5 Erhöhte Belastungen – was tun?

Das T-O-P – Prinzip

Arbeitsplätze müssen menschengerecht gestaltet sein, um gesundheitsschädliche Belastungen zu vermeiden. Können Belastungen nicht vermieden werden, so sind sie zu minimieren (Minimierungsgebot). Erhöhte oder hohe Belastungen beeinträchtigen die Leistung der Beschäftigten und damit den Erfolg des Unternehmens. Sie führen zu häufigen Erkrankungen mit Fehlzeiten, Störungen im Betrieb und damit zu zusätzlichen Kosten.

Was bedeutet das für Ihren Betrieb?

Bei der Planung oder Veränderung von Arbeitsplätzen sollten ergonomische Erkenntnisse möglichst frühzeitig berücksichtigt werden, um spätere, in der Regel kostenintensivere Korrekturen zu vermeiden. Arbeitsplanerinnen und -planer, Fachkräfte für Arbeitssicherheit, Betriebsärztinnen und Betriebsärzte und Beschäftigte sollten daher frühzeitig einbezogen werden.

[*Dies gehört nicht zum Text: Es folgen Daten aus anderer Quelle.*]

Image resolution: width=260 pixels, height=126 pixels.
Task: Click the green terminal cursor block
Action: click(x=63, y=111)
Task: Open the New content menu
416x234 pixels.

Die Beschäftigten wissen oft genau, welche Belastungen an ihrem Arbeitsplatz bestehen. Es empfiehlt sich daher, deren Kenntnisse und Erfahrungen bei der Gestaltung von Arbeitsplätzen und der Optimierung von Arbeitsabläufen zu nutzen.

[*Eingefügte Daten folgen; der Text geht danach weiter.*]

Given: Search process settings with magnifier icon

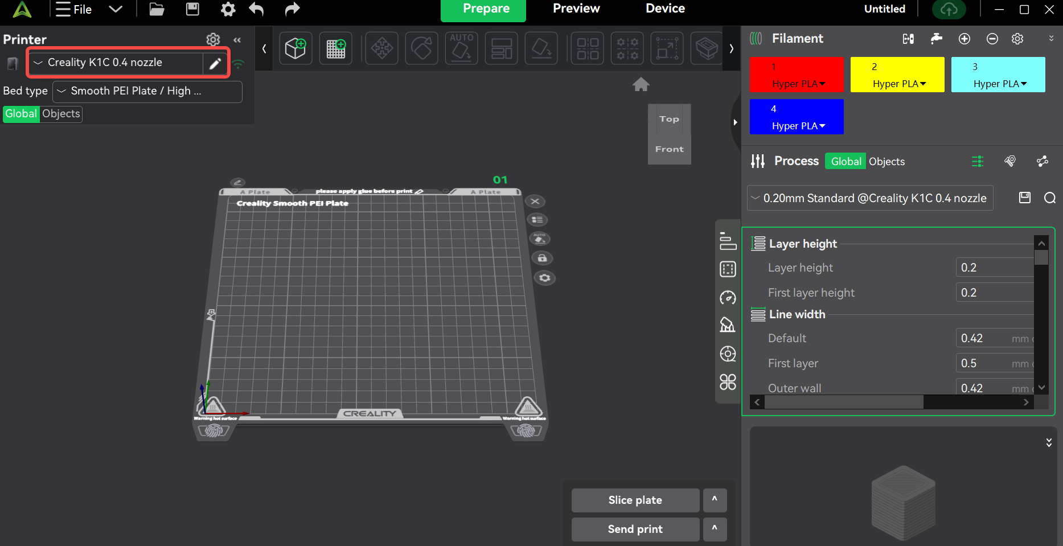Looking at the screenshot, I should coord(1049,198).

Ob körperliche Belastungen am Arbeitsplatz auftreten, ist von vielen Einflussfaktoren abhängig. Arbeitsplatzgestaltung, Arbeitsauftrag, Arbeitsverfahren, zu bearbeitendes Material bzw. Produkt und den dabei verwendeten Maschinen und Werkzeugen sowie das individuelle Verhalten der Beschäftigten sind prägende Faktoren. Sie stellen die möglichen Gestaltungsfelder zur Vermeidung oder Minderung von Belastungen dar.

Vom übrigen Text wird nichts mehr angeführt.